Causette : S’il y a bien un sujet qui suscite débats, incrédulité, voire sarcasmes, c’est celui des hommes féministes, auquel vous consacrez aujourd’hui un livre. Pourquoi donc vous être embarqué dans cette galère ?
Francis Dupuis-Déri : En fait, j’avais déjà publié plusieurs textes sur cette question, dont le Petit Guide de disempowerment, qui se trouve à la fin du livre. Les Éditions Textuel m’ont proposé d’écrire un ouvrage sur cette thématique, en réunissant et en développant mes écrits. Et en faisant ça, j’ai réalisé que je m’étais fait piéger dans un effet de mode, parce qu’il y a beaucoup de livres qui sont récemment sortis sur cette thématique. Je pense que c’est un effet post-#MeToo, avec des hommes qui, heureusement, se sont sentis interpellés et se sont questionnés. Et puis il y a aussi un effet de mode médiatique : tous les trois ou quatre ans, on découvre les “nouveaux hommes” ! Mais des hommes proféministes qui ont écrit sur le féminisme, on l’a déjà vu dans les années 1970. Donc, plutôt qu’avoir une approche un peu “candide joyeuse”, j’ai essayé de réfléchir à ce sujet à partir des réflexions des féministes.
Dans cet essai, vous retracez brièvement une histoire mondiale des hommes féministes.

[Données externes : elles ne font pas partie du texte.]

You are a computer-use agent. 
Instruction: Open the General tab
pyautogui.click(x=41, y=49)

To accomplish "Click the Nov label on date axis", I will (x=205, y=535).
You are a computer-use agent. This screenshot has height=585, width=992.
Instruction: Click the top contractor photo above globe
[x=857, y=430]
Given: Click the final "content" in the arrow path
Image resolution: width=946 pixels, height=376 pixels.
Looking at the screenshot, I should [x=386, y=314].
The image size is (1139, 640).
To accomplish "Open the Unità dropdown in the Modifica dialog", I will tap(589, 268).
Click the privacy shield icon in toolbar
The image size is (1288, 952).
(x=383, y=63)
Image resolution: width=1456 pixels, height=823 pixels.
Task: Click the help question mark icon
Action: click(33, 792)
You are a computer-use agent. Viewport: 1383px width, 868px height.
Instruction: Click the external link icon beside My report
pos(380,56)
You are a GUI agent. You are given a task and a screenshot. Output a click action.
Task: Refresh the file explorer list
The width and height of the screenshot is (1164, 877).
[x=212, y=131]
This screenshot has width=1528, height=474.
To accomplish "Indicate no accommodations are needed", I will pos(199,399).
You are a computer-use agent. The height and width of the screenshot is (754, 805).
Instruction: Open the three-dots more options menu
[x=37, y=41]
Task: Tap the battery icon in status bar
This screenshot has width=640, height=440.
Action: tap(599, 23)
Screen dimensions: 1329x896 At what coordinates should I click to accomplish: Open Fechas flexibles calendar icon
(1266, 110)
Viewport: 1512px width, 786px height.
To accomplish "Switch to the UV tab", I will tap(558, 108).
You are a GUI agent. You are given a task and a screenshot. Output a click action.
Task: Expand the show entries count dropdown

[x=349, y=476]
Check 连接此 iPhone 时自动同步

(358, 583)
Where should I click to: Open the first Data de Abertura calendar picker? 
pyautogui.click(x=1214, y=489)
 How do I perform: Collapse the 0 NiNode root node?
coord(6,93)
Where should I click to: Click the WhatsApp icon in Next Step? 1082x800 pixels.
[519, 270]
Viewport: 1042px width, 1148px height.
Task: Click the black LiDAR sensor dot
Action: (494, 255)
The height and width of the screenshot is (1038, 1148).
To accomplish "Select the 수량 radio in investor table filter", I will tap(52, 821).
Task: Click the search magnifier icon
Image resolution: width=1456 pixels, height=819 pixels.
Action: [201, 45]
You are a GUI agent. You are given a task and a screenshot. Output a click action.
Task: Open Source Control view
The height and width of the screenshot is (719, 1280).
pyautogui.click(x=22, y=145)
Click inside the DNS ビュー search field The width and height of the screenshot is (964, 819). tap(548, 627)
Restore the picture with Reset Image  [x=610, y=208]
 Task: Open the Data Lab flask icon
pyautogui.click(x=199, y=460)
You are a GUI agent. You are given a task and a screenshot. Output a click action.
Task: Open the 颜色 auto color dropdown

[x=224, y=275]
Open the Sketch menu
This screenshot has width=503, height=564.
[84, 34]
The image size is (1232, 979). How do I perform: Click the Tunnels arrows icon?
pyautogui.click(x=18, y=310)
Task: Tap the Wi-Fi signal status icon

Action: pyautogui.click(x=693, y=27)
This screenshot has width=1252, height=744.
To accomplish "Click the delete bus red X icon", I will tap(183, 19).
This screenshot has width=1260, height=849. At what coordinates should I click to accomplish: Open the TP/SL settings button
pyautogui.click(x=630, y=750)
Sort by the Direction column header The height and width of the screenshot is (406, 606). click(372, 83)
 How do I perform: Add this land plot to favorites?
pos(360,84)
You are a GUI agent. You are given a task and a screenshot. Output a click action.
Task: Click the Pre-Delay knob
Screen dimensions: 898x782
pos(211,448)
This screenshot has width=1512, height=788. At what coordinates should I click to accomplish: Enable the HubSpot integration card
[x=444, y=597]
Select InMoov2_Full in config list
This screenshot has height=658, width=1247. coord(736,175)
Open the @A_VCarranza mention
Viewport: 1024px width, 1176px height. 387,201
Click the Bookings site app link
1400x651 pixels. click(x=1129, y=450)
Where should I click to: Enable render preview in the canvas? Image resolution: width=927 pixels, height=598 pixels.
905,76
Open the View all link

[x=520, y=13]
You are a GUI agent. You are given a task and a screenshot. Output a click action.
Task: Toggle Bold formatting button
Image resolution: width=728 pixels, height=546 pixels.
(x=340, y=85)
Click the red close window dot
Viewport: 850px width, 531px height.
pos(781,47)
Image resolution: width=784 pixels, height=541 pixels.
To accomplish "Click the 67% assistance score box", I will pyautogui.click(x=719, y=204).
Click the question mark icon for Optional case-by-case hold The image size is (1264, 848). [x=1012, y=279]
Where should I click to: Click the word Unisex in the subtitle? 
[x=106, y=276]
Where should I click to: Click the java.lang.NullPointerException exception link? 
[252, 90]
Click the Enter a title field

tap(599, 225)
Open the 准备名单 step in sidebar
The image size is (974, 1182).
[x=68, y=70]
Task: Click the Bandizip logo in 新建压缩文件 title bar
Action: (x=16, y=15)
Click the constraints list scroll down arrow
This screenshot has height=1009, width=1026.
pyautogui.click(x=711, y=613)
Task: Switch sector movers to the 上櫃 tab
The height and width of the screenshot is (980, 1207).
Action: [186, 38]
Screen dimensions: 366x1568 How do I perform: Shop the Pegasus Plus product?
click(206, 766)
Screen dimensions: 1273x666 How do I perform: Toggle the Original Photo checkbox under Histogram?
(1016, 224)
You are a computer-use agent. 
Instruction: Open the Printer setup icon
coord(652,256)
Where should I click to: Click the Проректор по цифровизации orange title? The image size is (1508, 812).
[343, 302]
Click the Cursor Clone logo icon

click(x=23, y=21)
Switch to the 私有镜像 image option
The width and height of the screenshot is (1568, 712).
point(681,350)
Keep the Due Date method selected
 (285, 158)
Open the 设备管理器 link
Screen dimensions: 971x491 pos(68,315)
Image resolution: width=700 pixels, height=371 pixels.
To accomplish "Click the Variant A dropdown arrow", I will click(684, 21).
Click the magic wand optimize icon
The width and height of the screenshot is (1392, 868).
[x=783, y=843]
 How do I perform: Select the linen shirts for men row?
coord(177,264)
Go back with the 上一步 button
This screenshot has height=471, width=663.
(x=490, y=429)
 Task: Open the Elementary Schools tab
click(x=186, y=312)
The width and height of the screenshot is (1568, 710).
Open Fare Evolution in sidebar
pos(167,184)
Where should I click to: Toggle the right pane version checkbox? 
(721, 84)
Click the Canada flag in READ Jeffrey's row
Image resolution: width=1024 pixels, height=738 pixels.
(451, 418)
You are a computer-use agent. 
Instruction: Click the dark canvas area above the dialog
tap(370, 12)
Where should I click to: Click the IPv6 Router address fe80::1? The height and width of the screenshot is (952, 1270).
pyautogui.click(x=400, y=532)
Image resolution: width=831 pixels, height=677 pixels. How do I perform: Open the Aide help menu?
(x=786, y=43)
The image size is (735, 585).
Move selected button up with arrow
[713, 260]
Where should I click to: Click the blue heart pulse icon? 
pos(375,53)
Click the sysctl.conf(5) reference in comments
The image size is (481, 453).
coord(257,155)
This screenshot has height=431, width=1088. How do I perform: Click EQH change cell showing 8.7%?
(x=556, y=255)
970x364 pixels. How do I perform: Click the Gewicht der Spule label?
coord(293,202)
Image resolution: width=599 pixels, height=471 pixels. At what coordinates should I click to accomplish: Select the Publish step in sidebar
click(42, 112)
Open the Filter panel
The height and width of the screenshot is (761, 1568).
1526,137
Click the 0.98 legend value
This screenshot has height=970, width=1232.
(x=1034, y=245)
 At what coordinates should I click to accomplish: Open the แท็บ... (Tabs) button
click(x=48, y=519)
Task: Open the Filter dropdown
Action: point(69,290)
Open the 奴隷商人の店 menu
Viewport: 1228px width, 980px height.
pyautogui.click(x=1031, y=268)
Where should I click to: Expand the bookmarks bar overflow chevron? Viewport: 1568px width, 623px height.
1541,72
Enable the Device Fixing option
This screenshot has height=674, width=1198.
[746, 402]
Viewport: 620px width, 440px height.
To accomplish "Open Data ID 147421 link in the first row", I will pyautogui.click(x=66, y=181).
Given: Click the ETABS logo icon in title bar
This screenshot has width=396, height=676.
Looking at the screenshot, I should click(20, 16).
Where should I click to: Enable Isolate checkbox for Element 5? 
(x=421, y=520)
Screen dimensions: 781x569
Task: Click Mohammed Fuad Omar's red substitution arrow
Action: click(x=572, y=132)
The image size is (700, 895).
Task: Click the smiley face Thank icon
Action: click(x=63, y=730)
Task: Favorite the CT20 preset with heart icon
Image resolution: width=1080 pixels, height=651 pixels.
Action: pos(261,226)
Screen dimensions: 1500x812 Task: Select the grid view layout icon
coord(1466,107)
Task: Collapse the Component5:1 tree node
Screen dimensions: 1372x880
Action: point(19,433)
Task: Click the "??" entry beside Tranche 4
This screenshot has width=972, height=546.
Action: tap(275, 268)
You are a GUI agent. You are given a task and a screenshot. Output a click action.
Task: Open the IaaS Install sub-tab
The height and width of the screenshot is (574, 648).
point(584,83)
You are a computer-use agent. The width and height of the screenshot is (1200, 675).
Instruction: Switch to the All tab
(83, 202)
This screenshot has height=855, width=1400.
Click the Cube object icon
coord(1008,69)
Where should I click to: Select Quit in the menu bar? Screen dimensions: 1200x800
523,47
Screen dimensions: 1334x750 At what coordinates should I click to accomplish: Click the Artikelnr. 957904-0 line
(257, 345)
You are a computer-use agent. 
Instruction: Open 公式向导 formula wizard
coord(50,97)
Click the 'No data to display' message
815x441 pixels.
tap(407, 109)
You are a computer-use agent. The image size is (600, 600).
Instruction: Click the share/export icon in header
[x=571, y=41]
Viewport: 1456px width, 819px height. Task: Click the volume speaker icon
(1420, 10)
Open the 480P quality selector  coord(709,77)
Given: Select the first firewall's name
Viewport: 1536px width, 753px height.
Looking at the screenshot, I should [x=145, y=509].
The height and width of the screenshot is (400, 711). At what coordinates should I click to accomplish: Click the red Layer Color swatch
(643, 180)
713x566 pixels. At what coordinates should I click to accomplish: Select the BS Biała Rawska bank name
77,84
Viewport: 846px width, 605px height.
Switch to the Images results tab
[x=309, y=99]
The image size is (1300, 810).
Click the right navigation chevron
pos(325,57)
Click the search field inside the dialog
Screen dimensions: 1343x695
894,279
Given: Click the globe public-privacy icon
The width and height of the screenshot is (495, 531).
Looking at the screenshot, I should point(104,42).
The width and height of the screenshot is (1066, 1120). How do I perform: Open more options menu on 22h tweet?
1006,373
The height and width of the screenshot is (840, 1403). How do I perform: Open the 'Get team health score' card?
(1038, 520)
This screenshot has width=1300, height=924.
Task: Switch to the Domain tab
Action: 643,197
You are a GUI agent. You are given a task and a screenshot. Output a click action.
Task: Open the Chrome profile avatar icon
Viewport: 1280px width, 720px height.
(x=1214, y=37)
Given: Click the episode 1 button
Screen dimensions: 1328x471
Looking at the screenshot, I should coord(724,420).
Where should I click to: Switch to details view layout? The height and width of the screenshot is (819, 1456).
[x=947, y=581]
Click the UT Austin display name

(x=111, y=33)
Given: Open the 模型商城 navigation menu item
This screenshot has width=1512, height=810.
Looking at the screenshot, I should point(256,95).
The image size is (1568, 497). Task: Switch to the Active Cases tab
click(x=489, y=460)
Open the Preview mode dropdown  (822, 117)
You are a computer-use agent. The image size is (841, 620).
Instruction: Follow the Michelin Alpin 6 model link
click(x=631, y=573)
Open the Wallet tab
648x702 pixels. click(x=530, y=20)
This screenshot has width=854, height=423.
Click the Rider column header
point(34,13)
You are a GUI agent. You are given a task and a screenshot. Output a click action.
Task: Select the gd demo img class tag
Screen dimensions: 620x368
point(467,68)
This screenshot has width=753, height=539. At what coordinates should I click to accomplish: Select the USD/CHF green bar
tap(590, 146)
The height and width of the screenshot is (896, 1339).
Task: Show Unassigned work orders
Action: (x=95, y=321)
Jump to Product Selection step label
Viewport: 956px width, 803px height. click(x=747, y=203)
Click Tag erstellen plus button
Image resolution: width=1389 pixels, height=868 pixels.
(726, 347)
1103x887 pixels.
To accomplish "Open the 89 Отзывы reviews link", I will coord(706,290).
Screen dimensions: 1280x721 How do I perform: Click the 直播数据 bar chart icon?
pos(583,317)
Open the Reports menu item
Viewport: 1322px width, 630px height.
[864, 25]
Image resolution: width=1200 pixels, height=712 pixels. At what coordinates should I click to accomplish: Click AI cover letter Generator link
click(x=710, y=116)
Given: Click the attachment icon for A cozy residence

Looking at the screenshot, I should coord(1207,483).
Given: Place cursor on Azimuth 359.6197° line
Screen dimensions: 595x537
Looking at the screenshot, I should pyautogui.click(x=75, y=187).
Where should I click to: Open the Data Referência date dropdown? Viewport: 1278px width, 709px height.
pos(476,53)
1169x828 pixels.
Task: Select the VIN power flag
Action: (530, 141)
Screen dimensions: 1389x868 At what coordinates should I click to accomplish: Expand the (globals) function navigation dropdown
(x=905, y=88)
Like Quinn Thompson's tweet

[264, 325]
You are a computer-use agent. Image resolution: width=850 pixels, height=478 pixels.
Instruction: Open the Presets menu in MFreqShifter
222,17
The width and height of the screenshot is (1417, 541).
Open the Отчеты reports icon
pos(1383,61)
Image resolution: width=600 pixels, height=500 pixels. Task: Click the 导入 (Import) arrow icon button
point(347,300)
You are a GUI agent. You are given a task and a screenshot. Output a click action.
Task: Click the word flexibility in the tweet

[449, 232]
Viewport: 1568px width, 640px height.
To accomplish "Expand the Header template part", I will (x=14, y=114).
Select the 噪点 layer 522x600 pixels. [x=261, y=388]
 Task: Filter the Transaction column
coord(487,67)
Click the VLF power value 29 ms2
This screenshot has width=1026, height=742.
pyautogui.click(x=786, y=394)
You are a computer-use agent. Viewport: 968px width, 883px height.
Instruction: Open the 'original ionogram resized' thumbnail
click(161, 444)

Quels enseignements peut-on en tirer ?
F. D.-D. : J’ai voulu rappeler que les hommes proféministes ne sont pas une nouveauté. Au XVIIe siècle, en France, il y a eu François Poullain de la Barre. Mais aussi Qasim Amin en Égypte [à la fin du XIXe siècle, ndlr], le roi Amir Amanullah en Afghanistan [au début du XXe siècle] ou, dans la communauté afro-américaine, l’ancien esclave Frederick Douglass [au XIXe siècle] ou le premier sociologue afro-américain, William E. B. Du Bois. C’est aussi une façon de leur rendre hommage et de montrer que la position d’homme proféministe n’est pas nécessairement celle d’un étudiant blanc, de bonne famille, qui serait étudiant en sociologie à Paris 8 – pour caricaturer. On peut trouver des hommes proféministes dans n’importe quels contextes économiques, sociaux et culturels. Et déjà au XIXe et au XXe siècles, ça suscitait des discussions chez les féministes.